§ Consegna: Trascrivi senza alcuna modifica la parte del brano fornito qui sotto che va da "Dall’estero insomma si" a "cambiare il bebè.".

§ Brano fornito:
════════

E da quei tempi il medico dei bambini, che nonostante gli anni conserva tutt’ora una leggera inflessione marchigiana (la sua terra di origine), ha conservato una caratteristica: guardare Milano con gli occhi di chi ha abitato lontano. Che è un bene sia nel lavoro sia in tutto il resto. Un po’ milanese d’adozione e un po’ esterofilo, anche nei gusti personali («Adoro un ristorante cinese in via Fara ma mi piace moltissimo anche la cotoletta alla milanese dello Smeraldino»). E con occhi esterofili ovviamente Ramenghi guarda ad Expo: «Sta portando un’atmosfera e un entusiasmo positivi a Milano - spiega - e gli effetti benefici si sentono anche nel mio settore, nell’organizzazione degli eventi. Ad esempio, siamo riusciti a fissare a Milano un convegno internazionale sulla risonanza magnetica nel 2015 proprio perché saremo alla vigilia di Expo».
Dall’estero insomma si può imparare tanto: anche nella gestione della città, nel modo di viverla. «All’estero c’è molta più sensibilità verso le mamme. Ci sono tanti parchi, tante aree dove possono sostare con la carrozzina senza alcun pericolo. Anche qui si stanno facendo passi da giganti negli ultimi tempi». Per esempio con le aree dei baby pit stop e con i punti di sosta dove le mamme possono allattare o cambiare il bebè.

════════

§ Dati forniti:
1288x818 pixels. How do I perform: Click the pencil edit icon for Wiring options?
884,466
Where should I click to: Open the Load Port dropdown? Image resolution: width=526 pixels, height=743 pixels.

════════

§ Esercizio svolto:
Dall’estero insomma si può imparare tanto: anche nella gestione della città, nel modo di viverla. «All’estero c’è molta più sensibilità verso le mamme. Ci sono tanti parchi, tante aree dove possono sostare con la carrozzina senza alcun pericolo. Anche qui si stanno facendo passi da giganti negli ultimi tempi». Per esempio con le aree dei baby pit stop e con i punti di sosta dove le mamme possono allattare o cambiare il bebè.